WHAT IS NEEDED - What's needed is an exact copy of the lines from the one that contains "Given: Switch to" to the end of the data below, leaving the pictures out.

RECORDS FOR THIS EXERCISE -
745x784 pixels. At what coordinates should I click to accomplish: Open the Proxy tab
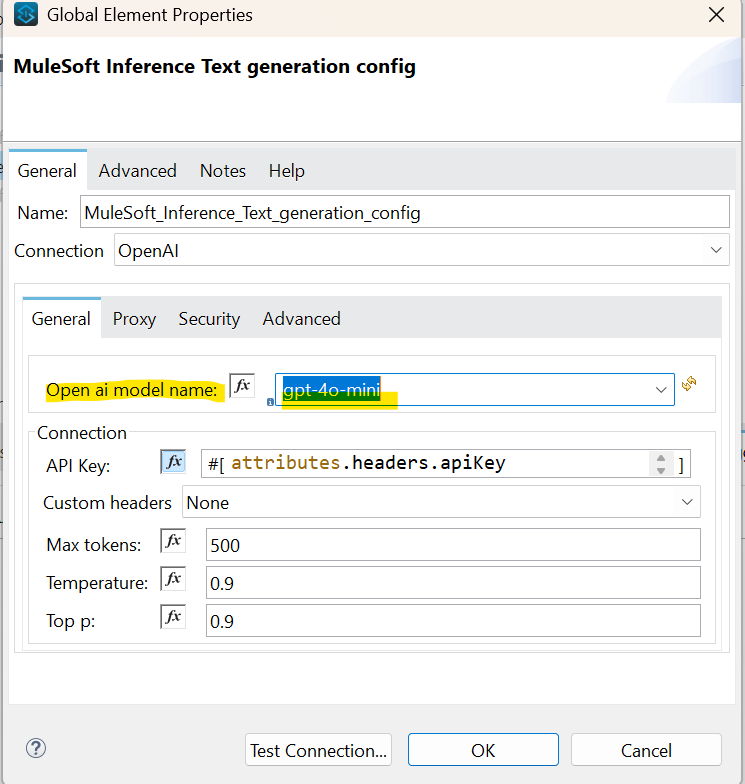click(x=134, y=319)
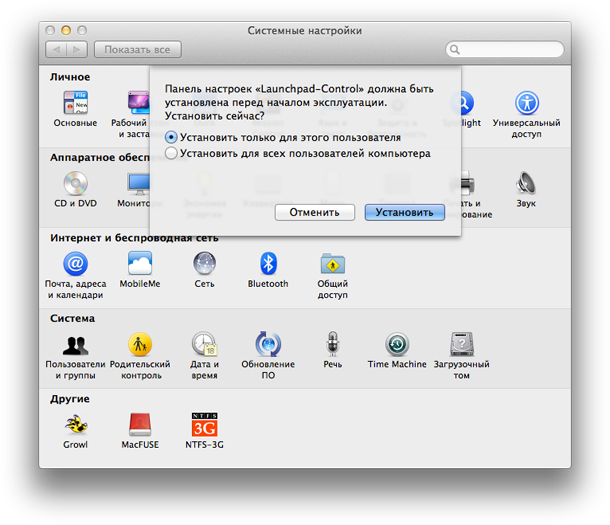Open the MobileMe settings icon

140,264
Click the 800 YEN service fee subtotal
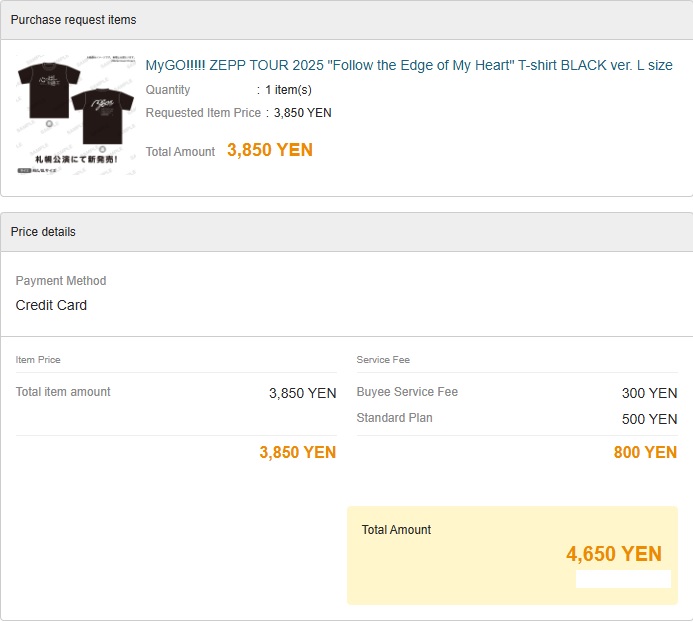693x622 pixels. tap(645, 452)
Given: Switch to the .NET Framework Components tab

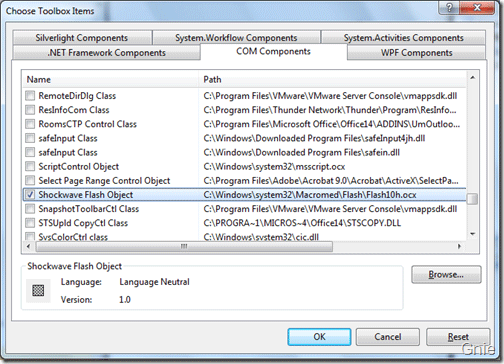Looking at the screenshot, I should [x=107, y=53].
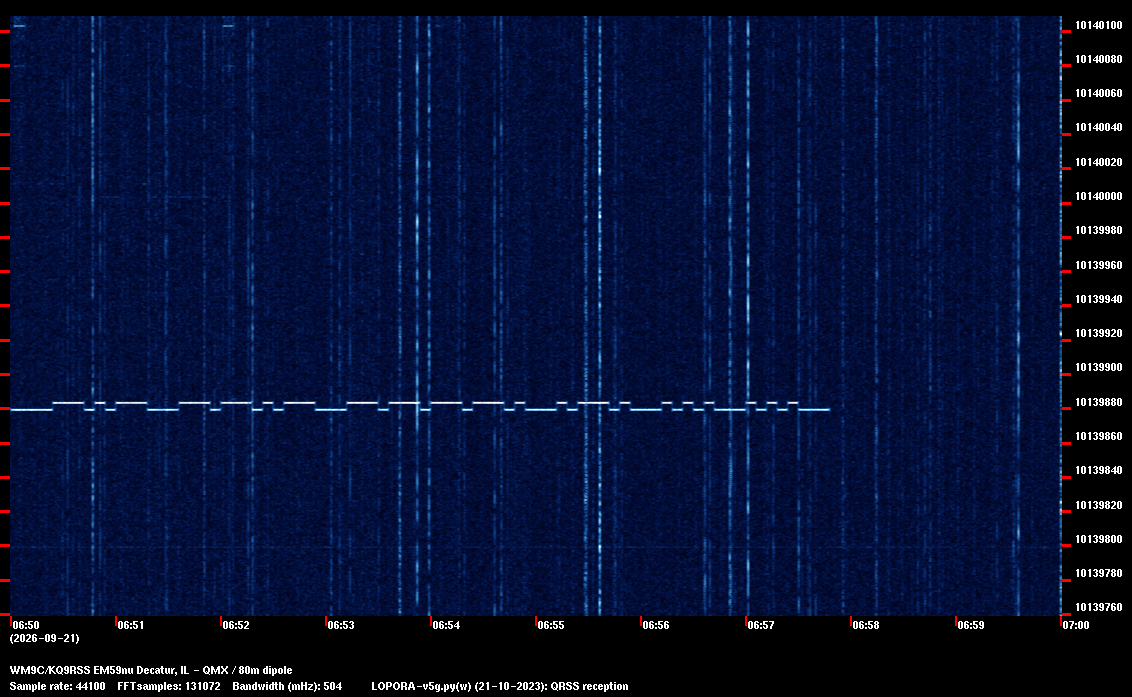
Task: Click the 10140000 frequency label
Action: 1099,196
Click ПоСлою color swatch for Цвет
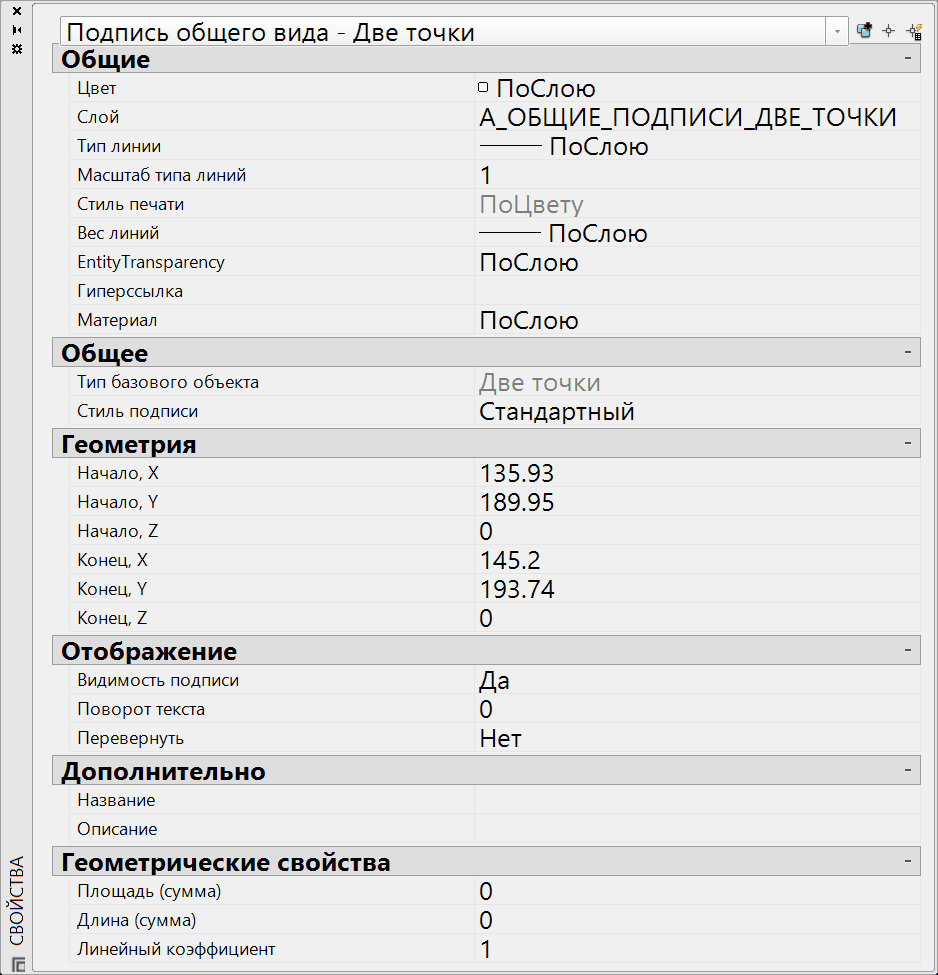The image size is (938, 975). pyautogui.click(x=482, y=87)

REPLY -
Given: Switch to the .NET Framework Components tab

Looking at the screenshot, I should [x=107, y=53].
Task: Click the 10140000 frequency label
Action: 1099,196
Click ПоСлою color swatch for Цвет
The image size is (938, 975). pyautogui.click(x=482, y=87)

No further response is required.